Una Guía Para Afrontar El Duelo

Deja sentir dentro de ti el dolor


Permanece abierto al dolor de tu corazón. Siente y expresa las emociones que surjan, no las pares. No te hagas el fuerte, no te guardes todo para ti, y con el tiempo el dolor irá disminuyendo.
Sentir y expresar el dolor, la tristeza, la rabia, el miedo...por la muerte de tu ser amado, es el UNICO camino para cerrar y sanar la herida por la pérdida



Date tiempo para sanar


El duelo por la pérdida de una persona muy importante suele durar entre 1 y 3 años. No te hagas pues expectativas mágicas. Estate preparado para las RECAÍDAS. Hoy puedes estar bien y un suceso inesperado, una visita, el aniversario, las Navidades te hacen sentir que estás como al principio, que vas para atrás, y no es así.

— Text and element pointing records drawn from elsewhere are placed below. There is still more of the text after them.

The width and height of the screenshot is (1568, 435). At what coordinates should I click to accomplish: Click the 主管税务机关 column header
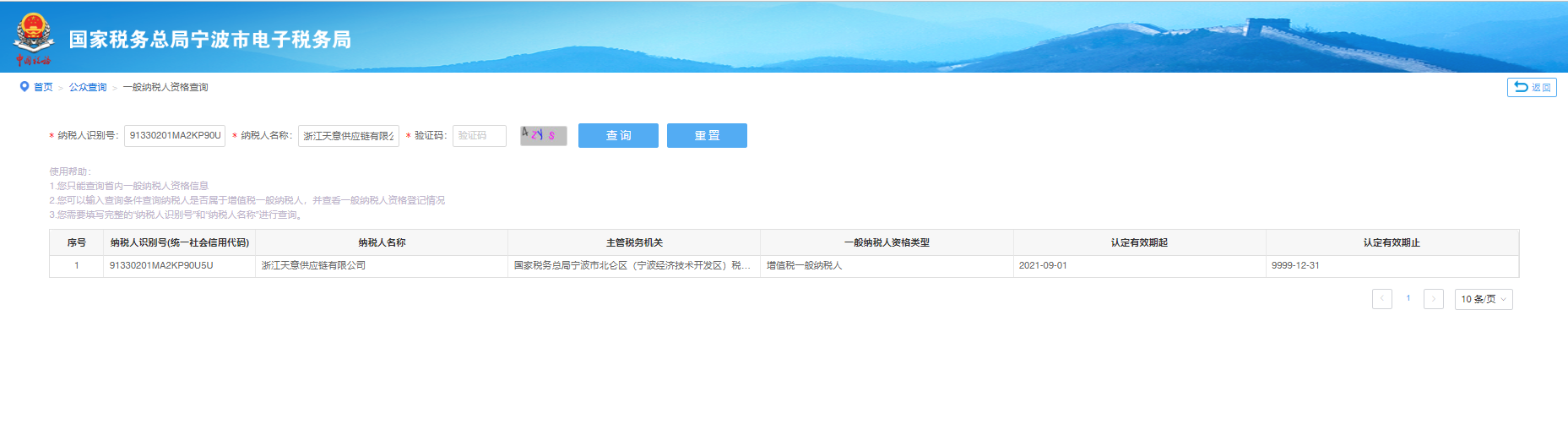pos(633,242)
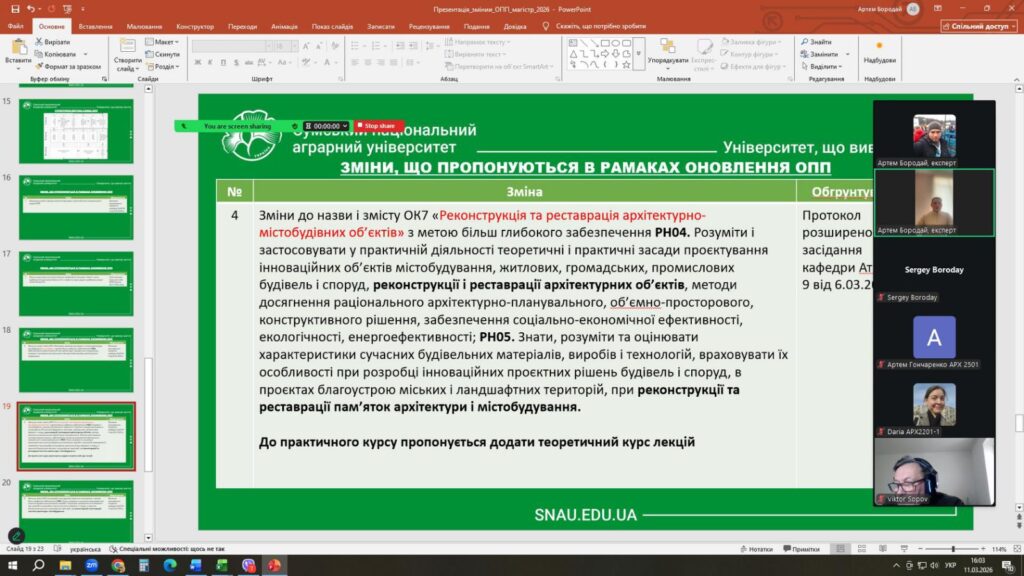Open the Select (Виділити) dropdown
This screenshot has height=576, width=1024.
point(825,66)
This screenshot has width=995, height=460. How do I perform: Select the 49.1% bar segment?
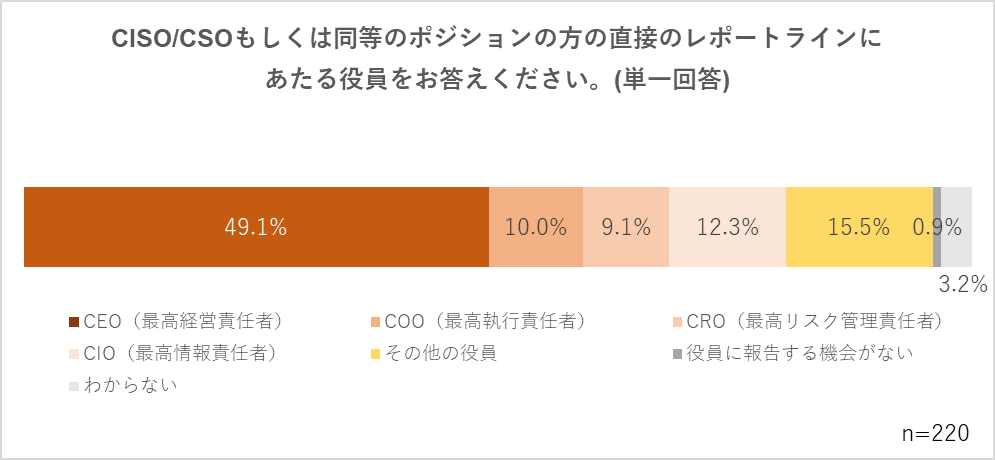pos(256,227)
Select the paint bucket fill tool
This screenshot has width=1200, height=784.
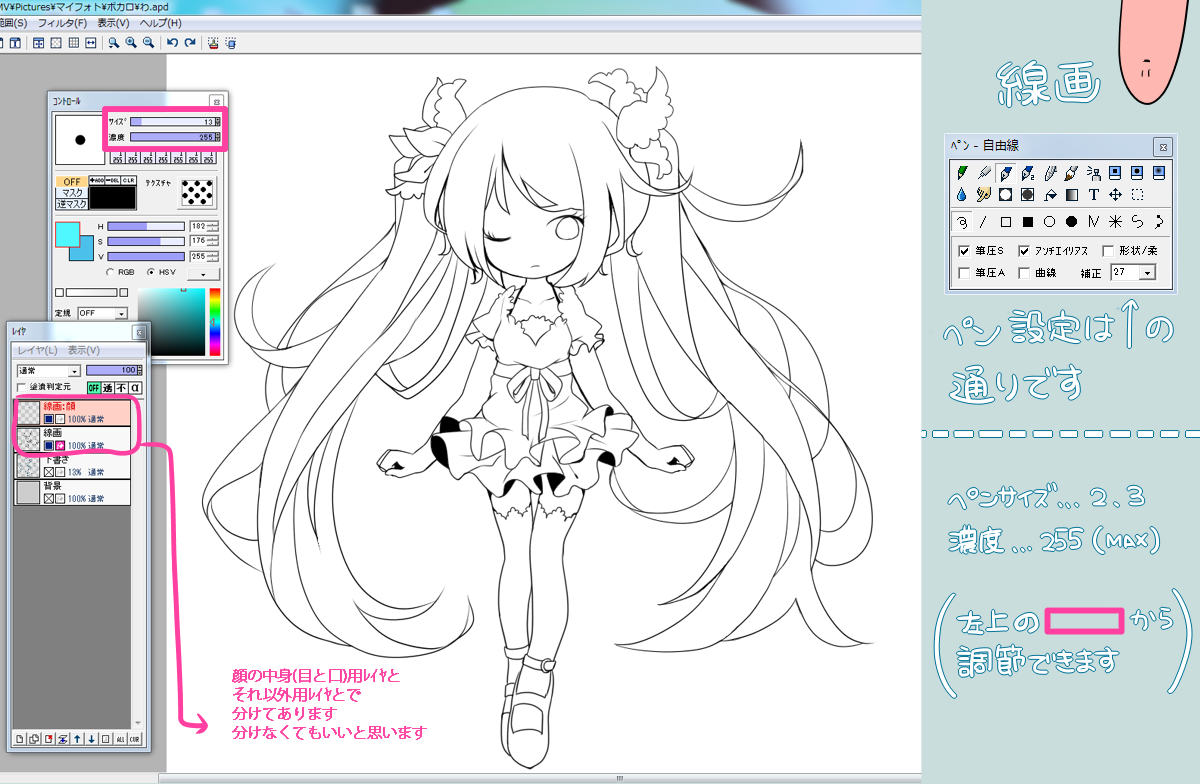click(x=1050, y=194)
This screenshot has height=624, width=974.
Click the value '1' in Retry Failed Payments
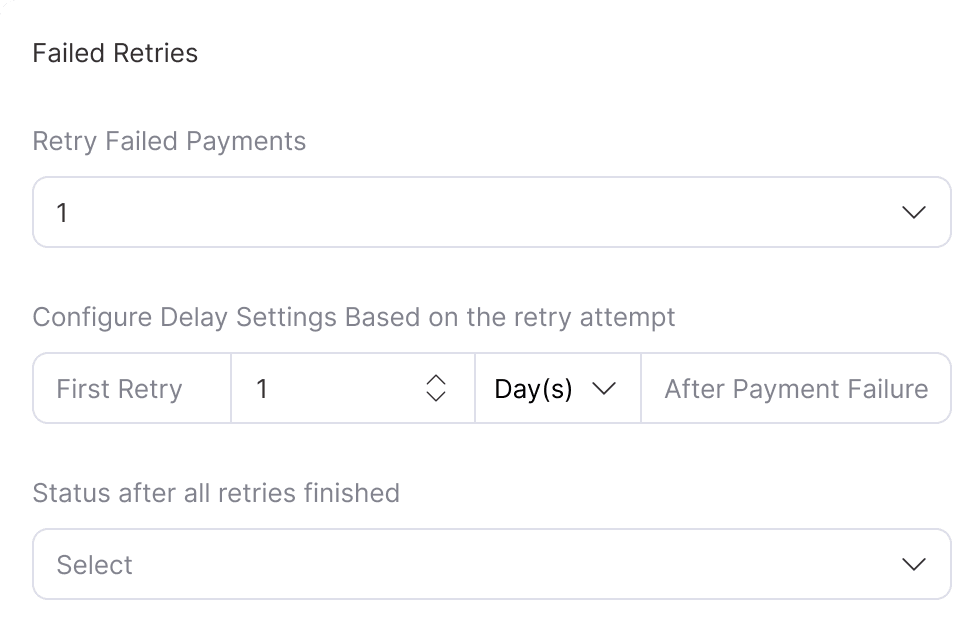coord(62,212)
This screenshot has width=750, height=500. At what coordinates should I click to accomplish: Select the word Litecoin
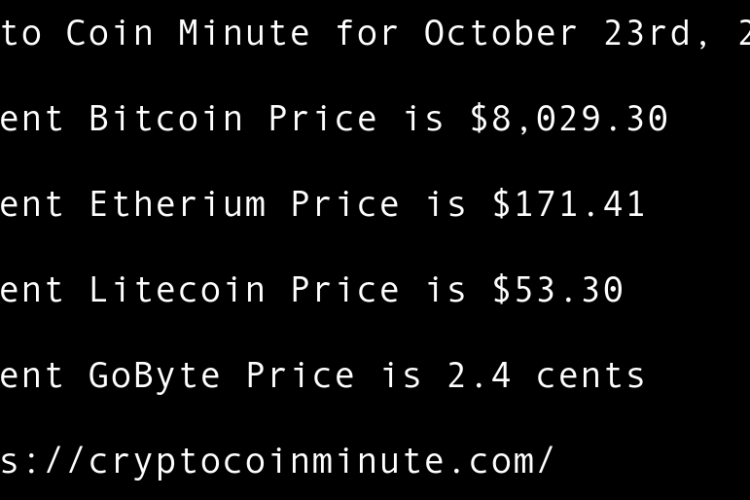coord(177,290)
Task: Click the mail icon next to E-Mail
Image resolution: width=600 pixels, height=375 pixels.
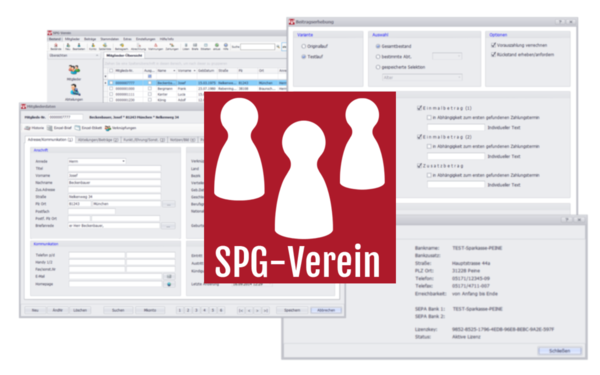Action: tap(169, 276)
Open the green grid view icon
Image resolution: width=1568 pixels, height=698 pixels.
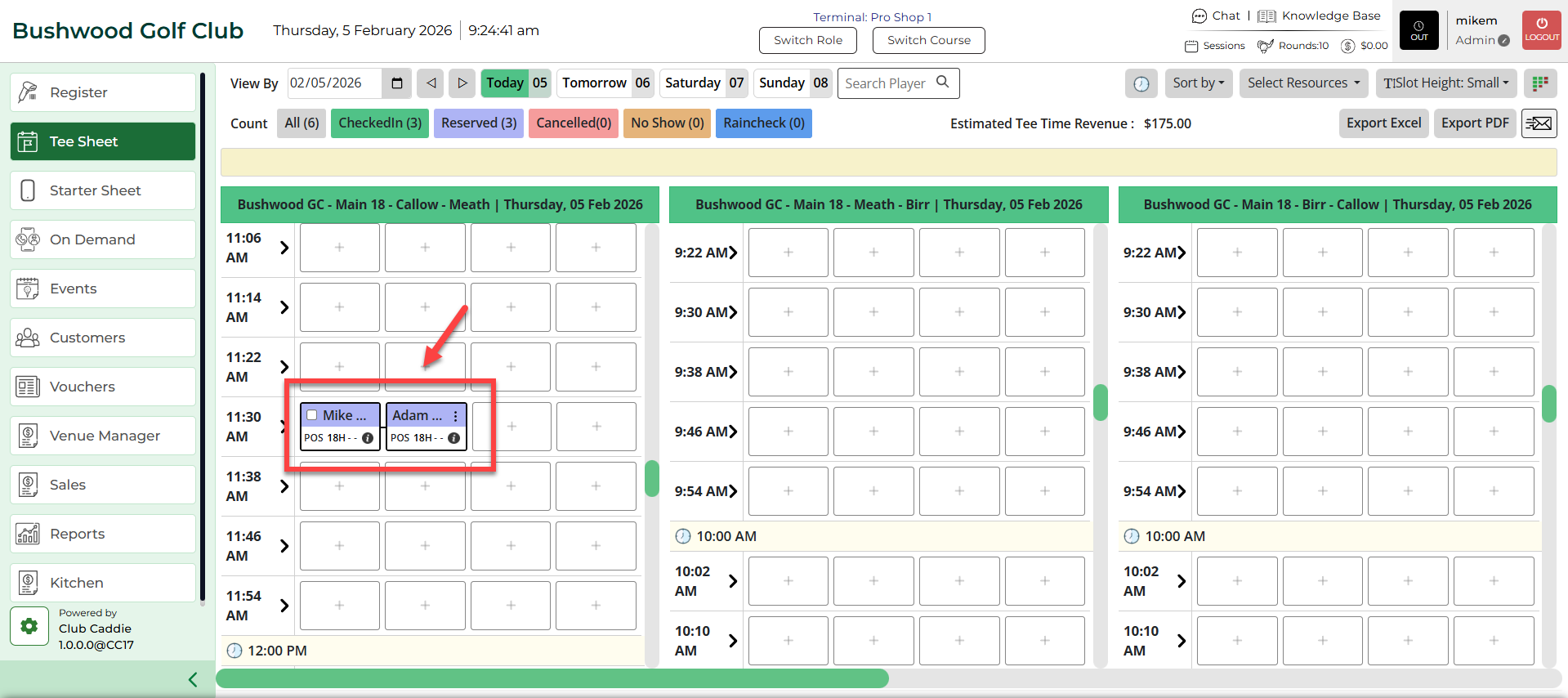click(1540, 83)
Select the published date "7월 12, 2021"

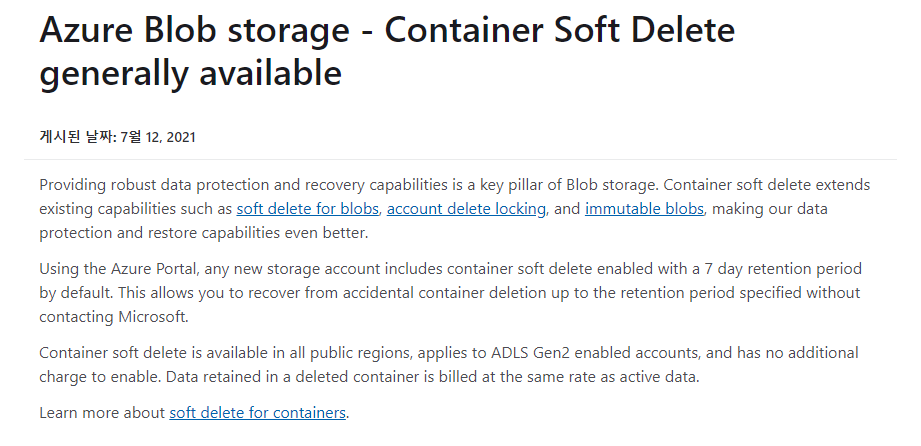tap(158, 137)
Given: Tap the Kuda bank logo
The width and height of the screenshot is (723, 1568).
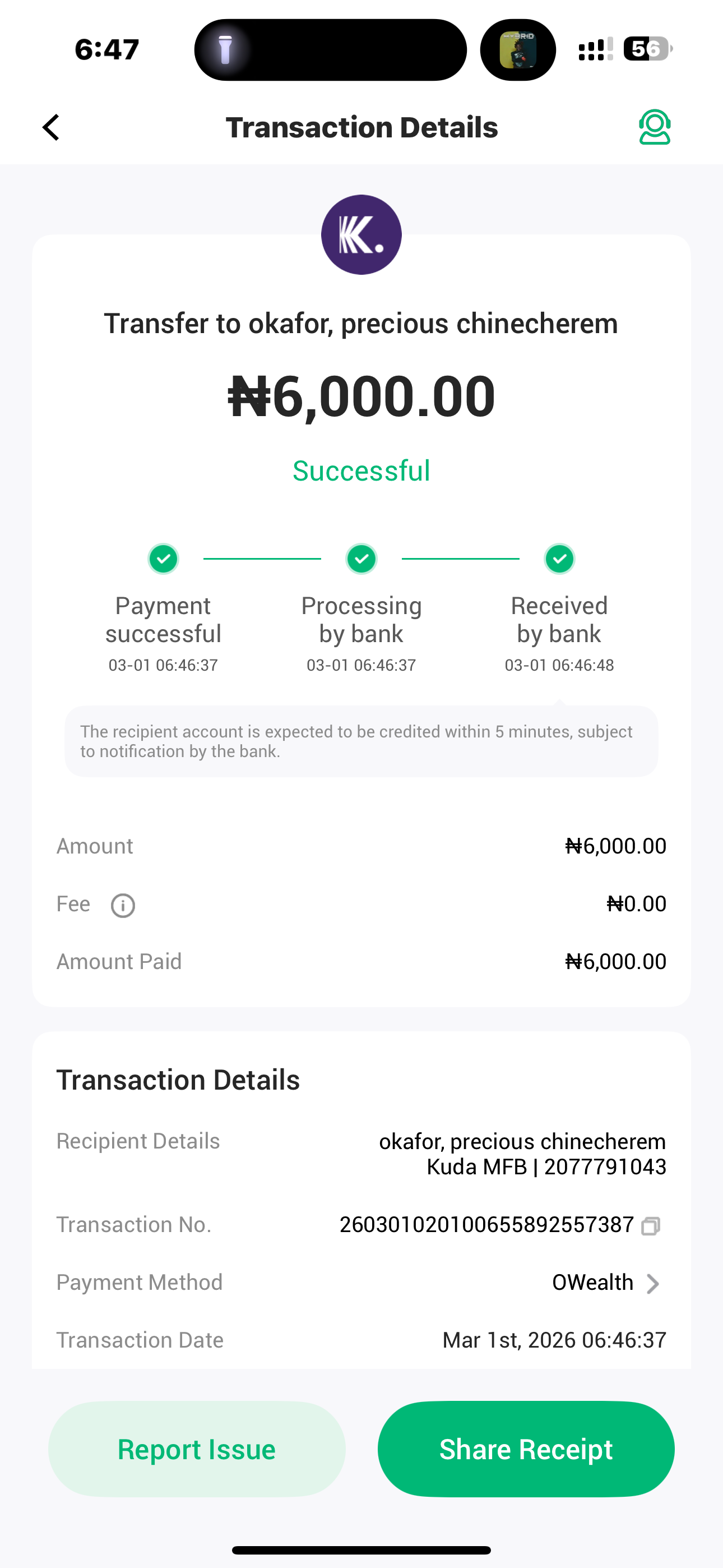Looking at the screenshot, I should click(362, 235).
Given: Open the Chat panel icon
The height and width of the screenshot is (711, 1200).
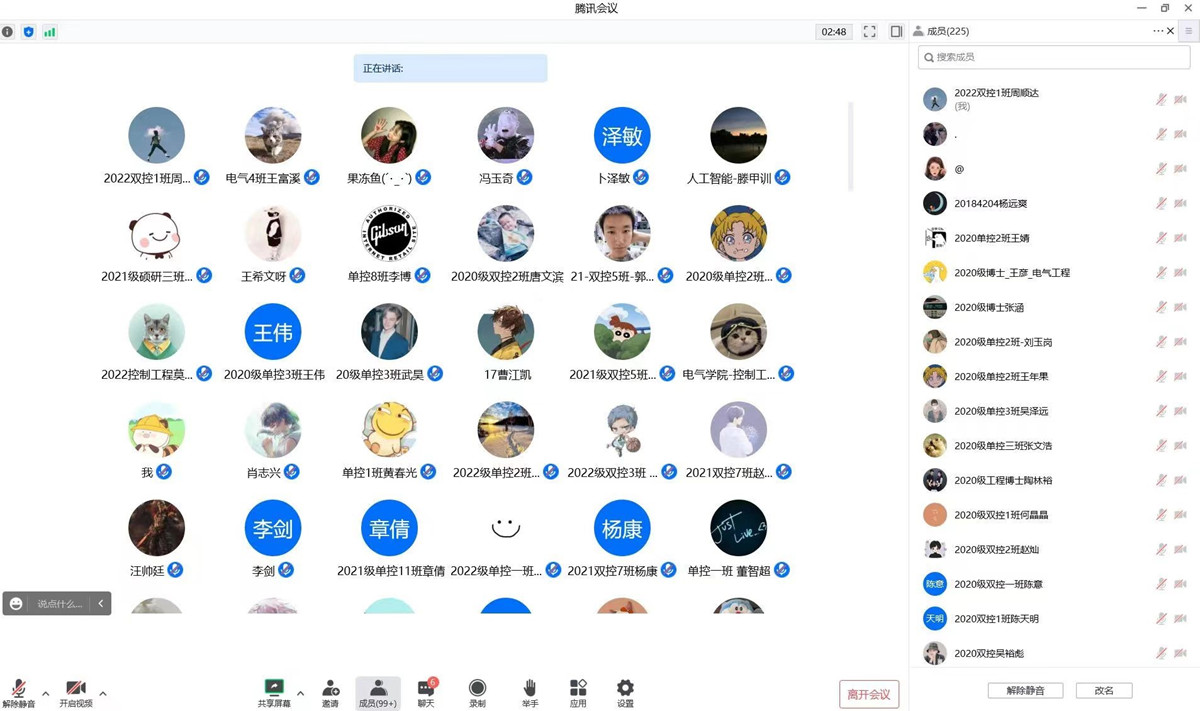Looking at the screenshot, I should click(x=426, y=691).
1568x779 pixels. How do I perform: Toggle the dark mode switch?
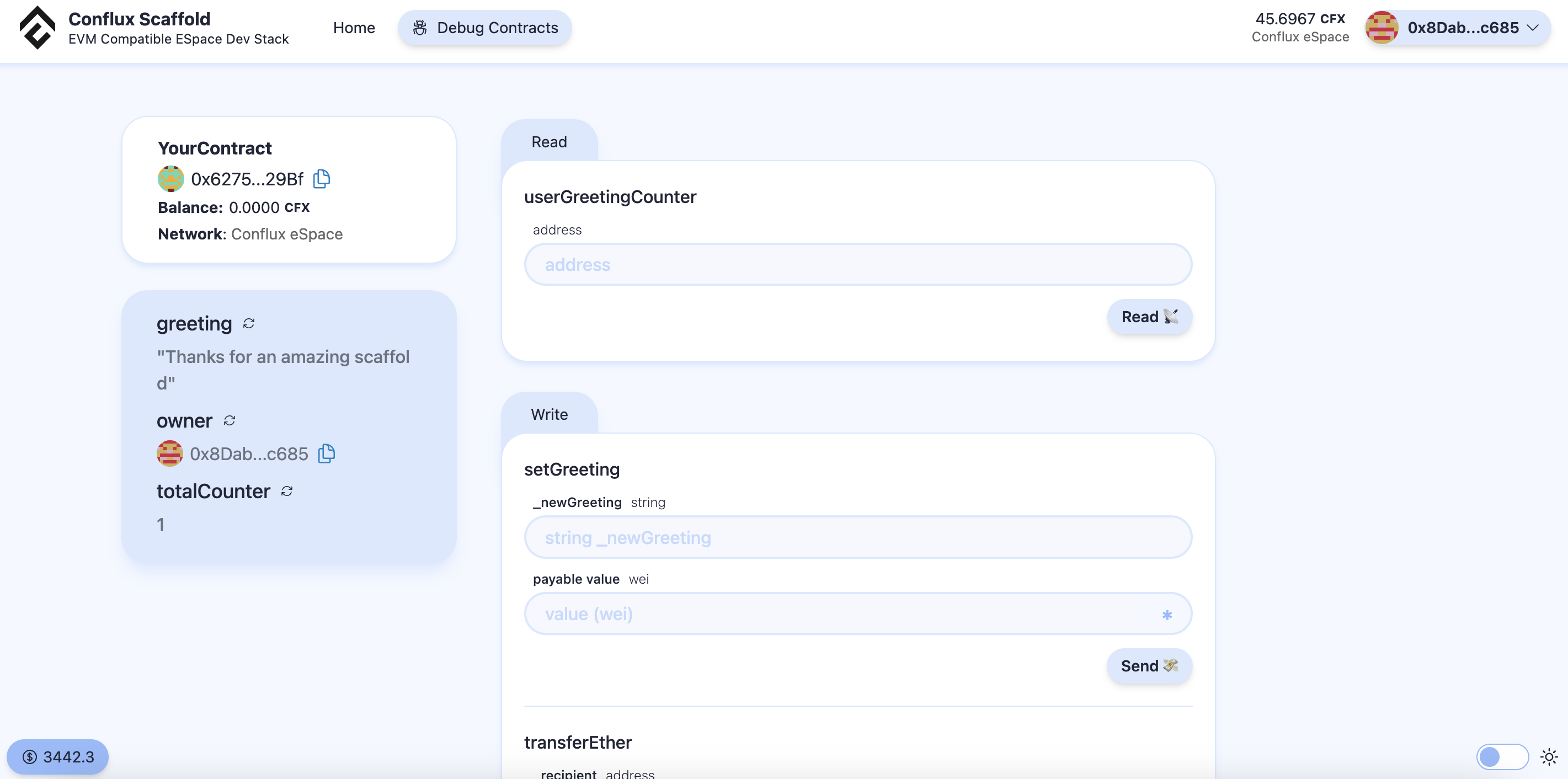pos(1502,756)
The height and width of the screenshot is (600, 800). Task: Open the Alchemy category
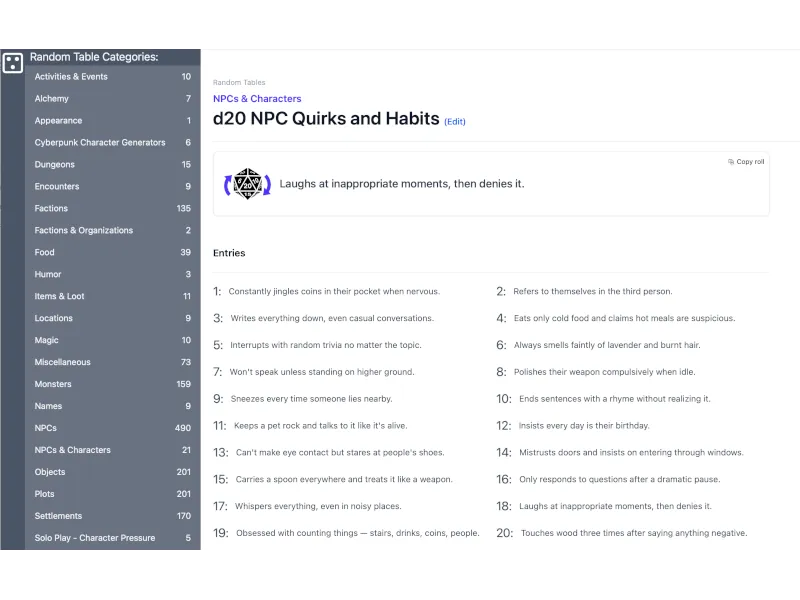52,99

El momento más difícil puede presentarse alrededor de los 6 meses del fallecimiento, cuando los demás comienzan a pensar que ya tienes que haberte recuperado.


Sé paciente contigo mismo/a


Aunque las emociones que estas viviendo pueden ser muy intensas y necesitar mucha energía, son PASAJERAS. Procura vivir el momento presente, por duro que sea. Se amable contigo mismo/a. Recuerda que el peor enemigo en el duelo es no quererse.


No temas volverte loco/a


Puedes vivir sentimientos intensos de tristeza, rabia, culpa, confusión o abatimiento, deseos de morir... Son reacciones habituales y normales después de la muerte de un ser querido.


Aplaza las decisiones importantes



Decisiones como vender la casa, dejar el trabajo, marcharte a otro lugar.es preferible dejarlas para más adelante. Seguramente, ahora no puedes pensar con suficiente claridad, y podrías más tarde lamentarlo. No suele ser tampoco conveniente iniciar una nueva relación afectiva (nueva pareja, otro embarazo.) mientras no hayas resuelto adecuadamente la pérdida.


No descuides tu salud


Pasados los primeros días puede resultarte muy útil que te hagas un horario (hora de levantarte, comidas, hora de acostarte.) y lo sigas. Aliméntate bien y cuida tu cuerpo. No abuses del tabaco, alcohol, tranquilizantes...

No te automediques


Si para ayudarte en estos momentos tienes que tomar algún medicamento, que sea siempre a criterio de un médico y nunca por los consejos de familiares, amigos y vecinos bien intencionados. Recuerda que tomar medicamentos para "no sentir" pueden contribuir a cronificar el duelo.


CUÁNDO PEDIR AYUDA

Aunque el dolor, la soledad y los trastornos que acompañan al duelo son algo normal y natural (ver reacciones habituales), debemos plantearnos seriamente hablar con alguien sobre nuestro duelo si tenemos alguno de las siguientes reacciones:


Intensos sentimientos de culpa, provocados por cosas diferentes a las que hicimos o dejamos de hacer en el momento de la muerte de nuestro ser querido.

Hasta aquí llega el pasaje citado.